Переднее колесо приподнялось над травой, и клочья дерна полетели из‑под протектора. Пьяный Овсейчик вел мотоцикл еще агрессивнее, чем на спуске к реке. Его подбрасывало на ухабах, мотоцикл по несколько метров пролетал, не касаясь земли. Его напарник, сержант Михальчук, двумя руками обхватил Овсейчика сзади и сжал так крепко, что старший сержант с трудом дышал. Но злость на Дорогина и на деда была такой сильной, что он лишь чертыхался и время от времени разражался длинными тирадами бранных слов — всеми, которые только знал, ставя их во всевозможные падежи применительно ко всему, что видел.

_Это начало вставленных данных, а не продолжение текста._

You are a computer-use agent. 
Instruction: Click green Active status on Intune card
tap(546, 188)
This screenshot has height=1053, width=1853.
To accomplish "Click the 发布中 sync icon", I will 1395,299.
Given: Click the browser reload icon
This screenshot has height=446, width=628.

— Не тискай меня! Я ж не баба!
— Боюсь свалиться! — прокричал прямо в ухо Овсейчику Михальчук.
— И не ори, как кабан, которому в бок длинное шило воткнули!
Оказалось, что догнать на лесной дороге «ниву» не так‑то просто. Машина повышенной проходимости мчалась по корням, лесным ухабам не хуже мотоцикла.
— Держись! — крикнул Овсейчик, поняв, что сейчас сможет сократить дорогу.
Мотоцикл вильнул влево и помчался по узкой лесной дорожке, еле различимой среди травы. Михальчук, сидевший без шлема, втянул голову в плечи и уткнулся темечком в спину Овсейчика. Он слышал, как хлещут по головам и спинам ветви, как хрустят под колесами сухие сучья. Дорога пошла в гору, и таможенникам показалось, что мотоцикл мчится прямо в небо, темное, вечернее. Достигнув вершины холма, мотоцикл пролетел метров пять и с ревом покатился вниз.
— Тормози! Тормози! — кричал Михальчук, хотя понимал, тормозни сейчас Овсейчик, мотоцикл непременно занесет и они разобьются о деревья.
— Не дрейфь, — крикнул старший сержант, — не впервой тут едем!
Он посмотрел вправо и увидел, как блеснула крыша «Нивы» за старыми деревьями.
— Опередили! —закричал он. — Слышь, мы их опередили!
Но Михальчука эта новость уже не радовала. Он с самого начала был против погони и теперь уже не представлял, что же они будут делать, догнав «Ниву.» По натуре Михальчук был куда осторожнее своего напарника и совать голову в петлю не спешил. Но ему не повезло, за рулем оказался Овсейчик, и теперь бразды правления были в его руках, куда привезет, там и окажешься.
Специально Дорогин не спешил. Он просто не умел водить автомобиль медленно. Для него не существовало плохих дорог, плохого освещения. Дед Михась только вздрагивал, когда из‑под самого капота машины уходило толстое дерево.
— Сергей, а водку‑то мы не всю на стол поставили. Вон звенит, — немного дрожащим голосом, без радости говорил старик, лишь бы поболтать, потому как ему было страшно.